Un regard sur les décisions prises par d’autres gouvernements européens apporte un éclairage. Aussi bien en Grèce qu’en Espagne ou au Portugal, ce sont les fonctionnaires et les retraités qui ont été les premiers visés. En Grèce, les agents de l’État ont vu leurs salaires diminuer. Une fois le coup porté contre les fonctionnaires, le plan d’austérité s’attaque aux salariés du privé, avec la remise en cause des conventions collectives.

C’est dans ce contexte qu’en Europe s’apprécie cette spécificité ultramarine : le gouvernement français donne une prime de vie chère aux agents de l’État. À La Réunion, la combinaison de deux dispositifs garantit une surrémunération de 53%. C’est sans doute un cas unique dans toute l’Union européenne, mais pour combien de temps ?

Un pays bloqué

Cette inégalité de traitement imposée par l’État a des effets sur l’emploi. Les Réunionnais en connaissent bien au moins trois : la précarité dans la fonction publique territoriale, l’importation de cadres venus de France et l’émigration de jeunes Réunionnais diplômés. Ces trois effets sont autant de menaces qui pèsent sur la cohésion sociale, car ils génèrent de la frustration et un sentiment d’injustice. L’obligation de verser une surrémunération est un argument invoqué par les collectivités pour refuser de titulariser tout le personnel. De fait, des travailleurs restent à la merci des caprices d’un élu parce qu’ils n’ont pas la sécurité de l’emploi. Les Réunionnais n’ont pas droit à l’application du principe fondamental d’une fonction publique impartiale, au service de tous les citoyens, libérée des pressions politiques.

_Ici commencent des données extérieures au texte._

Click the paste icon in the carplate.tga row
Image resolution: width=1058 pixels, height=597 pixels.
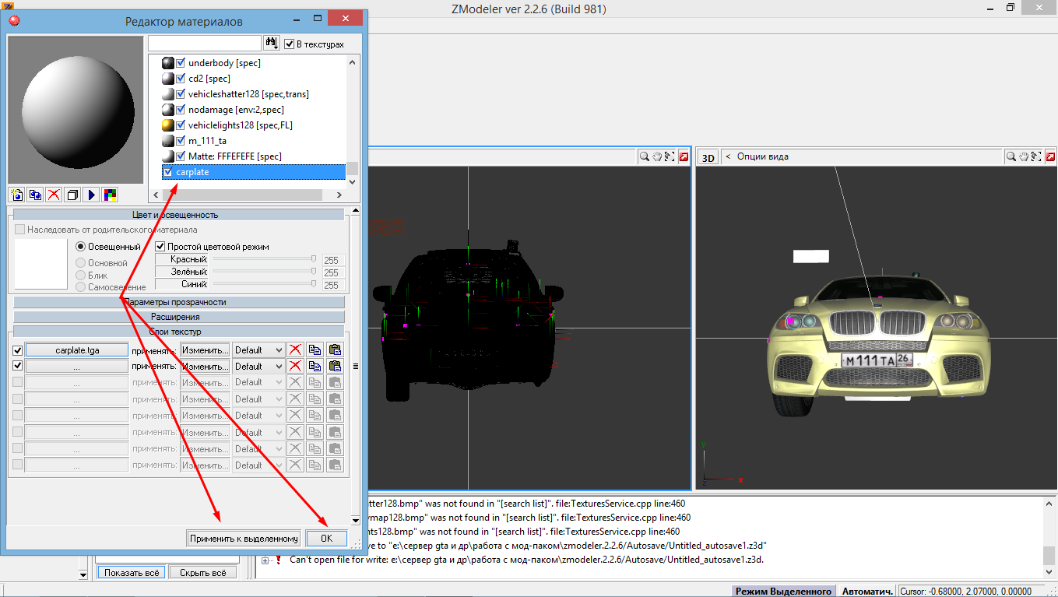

L’attrait des primes héritées du système colonial ne peut que créer un appel d’air faisant venir dans notre île des fonctionnaires français à la recherche d’un meilleur revenu et d’un autre statut social. Car de la classe moyenne française, ils sont brutalement propulsés dans celle des privilégiés à La Réunion car ils font automatiquement partie des 10% les plus riches du pays. Conséquence, la fonction publique attire aussi des jeunes diplômés Réunionnais qui pourraient aller enrichir d’autres secteurs si les règles étaient différentes. Du fait de règles de recrutement au niveau de la République, ces jeunes fonctionnaires doivent souvent partir sans garantie de revenir au bout de quelques années.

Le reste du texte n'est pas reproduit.